I have lamented elsewhere the fact that we are voting in the CBA Ballot when we have little idea what the CBA plan includes. The most detail that we have been given is in Richard Bentwood’s contribution to the CBA blog Voting No and the Uneven Playing Field. It would appear that alterations to the AGFS and a ban on referral fees is the aim of current engagement with the MoJ.
Let’s just imagine that the result of the Ballot is a “no” vote and all our eggs are in this particular basket. Let us fast forward 18 months. The Lord Chancellor has passed into legislation a ban on the payment of a referral fee connected with the provision of advocacy service. Now what I am about to imagine is not a prophecy. I don’t know this is going to happen. I would say it is a realistic fear. That is not to partake in scaremongering. Yet those considering voting “no” need to consider the potential consequences and the prospects of the current proposal succeeding. As do the “yes” voters.
Firm A have lots of Crown Court advocacy. They also have an office. Advocate B used to be in chambers, she used to do a lot of Firm A’s work. Firm A offer the provision of office space and diary management to Advocate B. They charge her 15% of all her income. She is still free to work for whoever she wants. As it happens she is now very busy doing most of Firm A’s work. It is really easy for Firm A as they don’t even have the cost of doing a brief, they just walk over to the corner of the office and hand her the file. No referral fee paid.
Firm C have a duty contract. The beauty of this is that lots of their Crown Court work ends up listed on the same day. One of their solicitors has higher rights. He can do a long list of pleas. The firm rightly earn the money form all those that plead guilty early. Those that get listed for trial can be sent out to a freelance advocate (whether they be solicitor or counsel). With the brief is sent out an invoice for the work already done by the solicitor advocate.
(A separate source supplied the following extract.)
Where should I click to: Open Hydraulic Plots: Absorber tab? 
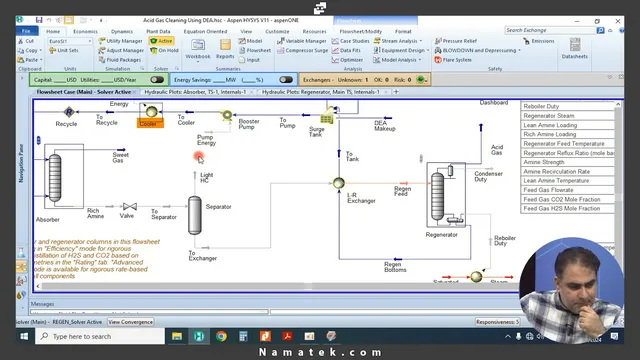[195, 92]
This is greater than the Bar’s guidance on what a PCMH should cost, but it is only a protocol. The parties are entitled to enter into whatever contractual arrangement they like. In exactly the same way as counsel share fees when a case unexpectedly cracks on a mention. The advocates who are offered the case are informed up front of the intended fee for the first hearing. It is up to them whether they accept it or not.
These are two ways which, in a moment’s thought, someone with a look at how to create the greatest profit may get round rules against referral fees. The commercial mind is alive with such things. It will always find a way. And remember, increased volumes under Two Tier will mean increased potential for revenue from advocacy fee by volume too. Making the employment of an in house advocate a more attractive proposition once again.
Yet it is also suggested that in house advocacy has proved to be too expensive. And let’s say that the referral ban has been successful in closing all potential loopholes. Let’s say that the AGFS modifications have improved payment rates. So 18 months from now you have a reduced number of suppliers with certain volumes of work provided to them under the Duty Provider Contract. These are businesses in need of profit. As some predict, the revenues from these contracts have not been sufficient to cushion the blow of successive cuts.
So where do these businesses have to go now? In house advocacy doesn’t bring the profit. Any income from fee sharing, referral fees or admin charges have been ruled unlawful. There is a new Lord Chancellor in place (a natural consequence of this office becoming political rather than legal). So these businesses, who have some quite powerful collective bargaining muscle now areas have limited duty providers, need to find a way of increasing their share of the overall pie. They go so see a new Lord Chancellor with a budget to protect. The topic of the conversation? One Case One Fee.
Tackling referral fees levels the playing field in about three square metres, somewhere in the vicinity of the corner flag. This does not save the Bar. This is not the boy with his finger in the dam. This is King Canute, trying to turn back the tide whilst, unbeknownst to him, a tsunami brews under the seas.
Again, I repeat, I don’t know what is going to happen. And I am not trying to scare you. Whatever happens, there has to be more than just a ban on referral fees. And it would have to happen soon. We have to hope the Lord Chancellor really does love us. And loves us a LOT.
In reality the best way to ensure the future of the Bar is to make sure the litigator and the advocate are both properly remunerated. Then I will take my chances that my ability will get me enough work. Now that is as level as I need the playing field to be.